We went in, Miller first, and he pointed me to a sofa that looked, and was, about as plush and comfortable as the furniture in the Congress lobby. This was a sitting room or living room or whatever, with chairs and a couple of sofas, a fireplace and a glass chandelier, and various furniture that was probably named for some French king with numbers after his name. The only light on in the room was a standing lamp over in one corner, and it was consequently a little dark in there, like a cloudy day.

Across the room from me were windows looking out on Grant Park and Michigan Avenue; the south corner suite, this was. In front of me was a coffee table, a low marble-topped one, with a silver champagne bucket full of ice and brown bottles. Beer. The only thing between me and the view of the park was an empty chair, not a soft-looking, plush chair, but a wooden one with a curved shape to its back, like a captain’s chair, or a throne. It was not a chair that had come with the room.

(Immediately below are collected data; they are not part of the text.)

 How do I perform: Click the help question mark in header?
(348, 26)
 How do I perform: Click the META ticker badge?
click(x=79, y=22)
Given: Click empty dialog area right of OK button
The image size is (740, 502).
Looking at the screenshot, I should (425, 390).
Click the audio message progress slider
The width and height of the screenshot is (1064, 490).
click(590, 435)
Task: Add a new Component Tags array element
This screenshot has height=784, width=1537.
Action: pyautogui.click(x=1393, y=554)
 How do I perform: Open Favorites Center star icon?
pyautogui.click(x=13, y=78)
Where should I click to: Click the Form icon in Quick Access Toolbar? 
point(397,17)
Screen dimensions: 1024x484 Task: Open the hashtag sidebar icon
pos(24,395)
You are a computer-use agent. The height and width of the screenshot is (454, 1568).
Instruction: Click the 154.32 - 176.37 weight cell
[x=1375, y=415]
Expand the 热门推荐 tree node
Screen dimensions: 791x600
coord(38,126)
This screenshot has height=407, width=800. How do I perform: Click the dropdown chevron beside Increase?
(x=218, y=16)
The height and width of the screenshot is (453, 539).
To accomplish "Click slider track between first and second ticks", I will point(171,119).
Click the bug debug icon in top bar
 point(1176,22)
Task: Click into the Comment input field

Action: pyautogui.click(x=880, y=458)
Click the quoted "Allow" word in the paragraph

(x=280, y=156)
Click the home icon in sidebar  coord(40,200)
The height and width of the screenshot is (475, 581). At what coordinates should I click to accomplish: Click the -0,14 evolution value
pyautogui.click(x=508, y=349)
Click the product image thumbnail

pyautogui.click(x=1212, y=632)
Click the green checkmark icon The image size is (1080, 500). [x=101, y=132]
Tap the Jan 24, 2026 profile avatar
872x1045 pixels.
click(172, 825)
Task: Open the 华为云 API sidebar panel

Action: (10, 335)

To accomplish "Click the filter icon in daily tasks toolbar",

Miller parked himself over by the window, leaned against the sill, and looked out; he was miles away. The other guy, who introduced himself as Mulaney, sat as far away from me as he could and still be in the room, over on a sofa at left. He had put the gun away shortly after we entered. There was the faint sound of a radio playing Paul Whiteman from next door, off to the left, beyond Mulaney.

To my right, on either side of the fireplace, were doorways standing open; from the room beyond the door nearest me came the muffled sound of a flushing toilet.

His Honor, hitching up his trousers a bit, rolled into the room like a pushcart.

“Heller!” he said, beaming, like we were the oldest, bosomest of buddies, thrusting a hand forward; I stood and took it — it was a bit damp.

He gestured for me to sit and I did. He went to his chair across from me but did not sit, as yet; he just stood there studying me, with the friendliest of smiles and the coldest, hardest of eyes. Like Miller, he wore glasses with round lenses — but the frames were dark and thick and clumsy and rode his face uneasily, like the foreign object they were.

He was in his shirt sleeves and suspenders, but his tie wasn’t loosened ’round his neck; he looked a bit like a participant in the Scopes trial, if cooler. It was, in truth, a bit warm in the room, and he bent down and pulled a bottle of beer from the champagne bucket and took an opener from somewhere and popped the cap and handed me the bottle. All the time smiling, almost apple-cheeked, a big man, barrel-chested, thick-bodied, broad-shouldered, larger than life, getting himself a beer now.